As we showed in our preview post on Wednesday, absence rates for disadvantaged pupils have been far higher than for other pupils since the pandemic started.

We feared that the gap in disadvantaged pupils and their peers would increase as a result.

This was despite concerns about the comparability of data about disadvantage since changes were made to eligibility criteria in 2018.

However, early results suggest that the gap may not have widened much, if at all.

We compare data from 2022 with that from 2019 for schools that have supplied us with data in 2022. We use published 2019 data for this. 22% of the cohort in 2022 were classified as disadvantaged (eligible for free school meals in the previous 6 years) compared to 25% in 2019, slightly lower than the national average that year of 27%.

Data from these schools suggests a very, very slight increase in the attainment gaps in both English and maths since 2019.

The Department for Education will publish its gap index in the Autumn. During the pandemic, the disadvantage gap fell between 2019 and 2020 before increasing in 2021.

Whether we see the index remaining above 2019 levels we will see.

Despite lower results nationally, some schools’ results have increased compared to 2021

In a speech given in June 2022, the Chief Regulator at Ofqual said that “schools that get higher results than in 2021 will be few and far between, if any.”

Very similar words appeared in an Ofqual blog the following month.

Almost 800 of the schools we collected data from in 2022 had also done so in 2021.

In maths at least, nearly a third (33%) recorded an improvement in results.

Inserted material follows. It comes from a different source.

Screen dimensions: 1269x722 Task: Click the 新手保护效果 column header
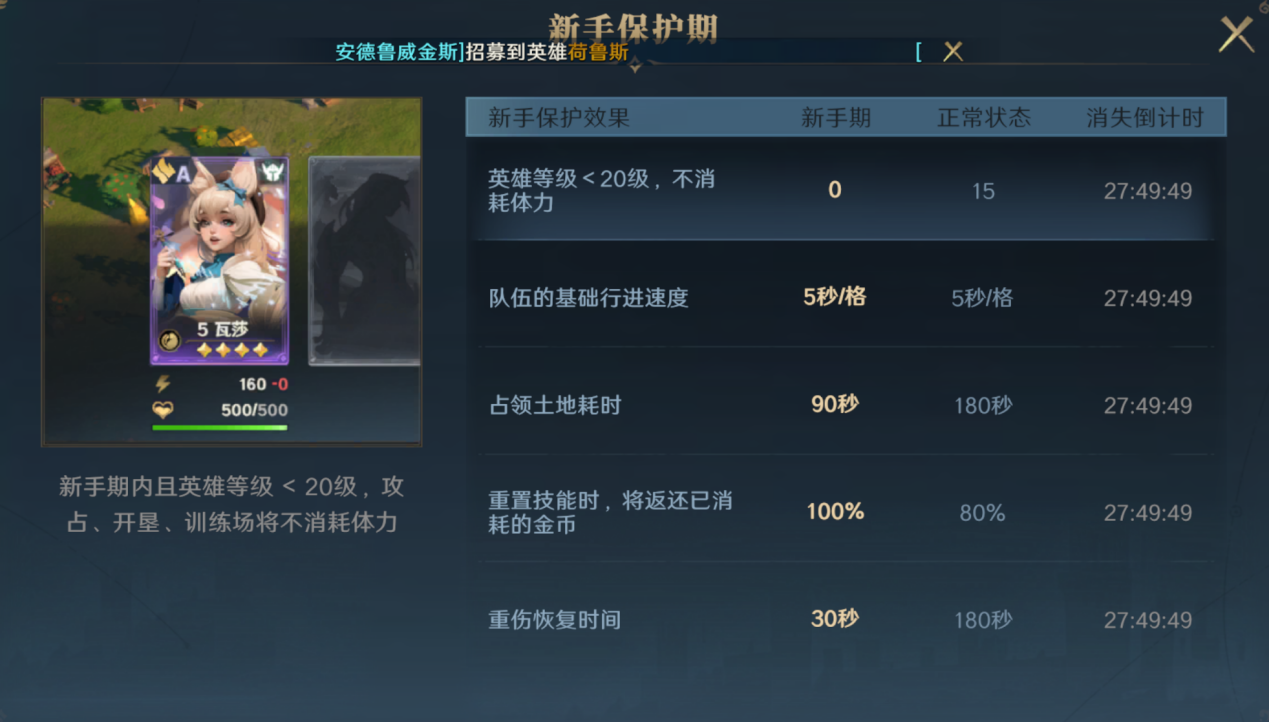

Perhaps Ofqual meant an increase in results overall.

But even then, it looks like over quarter of schools increased the percentage of entries (in all subjects) graded 9-7 compared to last year.

Compared to 2019, schools with the lowest rates of Year 11 absence in 2022 tended to improve their results by a greater margin

We’ve also been collecting attendance data since the pandemic started (see here for example).

We calculate the absence rate for Year 11 pupils in 2022 at each school and divide them into five equally sized ranked bands based on this measure.

For each of the five bands we calculate the average point score (APS) in maths in 2019 and in 2022. This data is summarised in the following table.

The APS in maths increased on average by 0.36 in schools with the lowest rates of Year 11 absence compared to 0.12 points among schools with the highest rates. The schools with the lowest rates already tended to have been higher attaining in 2019.

As always, the picture for individual schools is more complicated. In the chart below, we compare the change in GCSE maths APS between 2019 and 2022 among schools in the lowest fifth and highest fifth of schools for Year 11 absence.

This shows that there are schools with high rates of Year 11 absence in 2022 which nonetheless improved attainment in maths compared to 2019 by similar (or even higher) margins than schools with lower rates of absence.

Obviously, there may be much more going on beneath the surface, such as changes in the composition of the pupil intake at individual schools. But that’s a story for another day.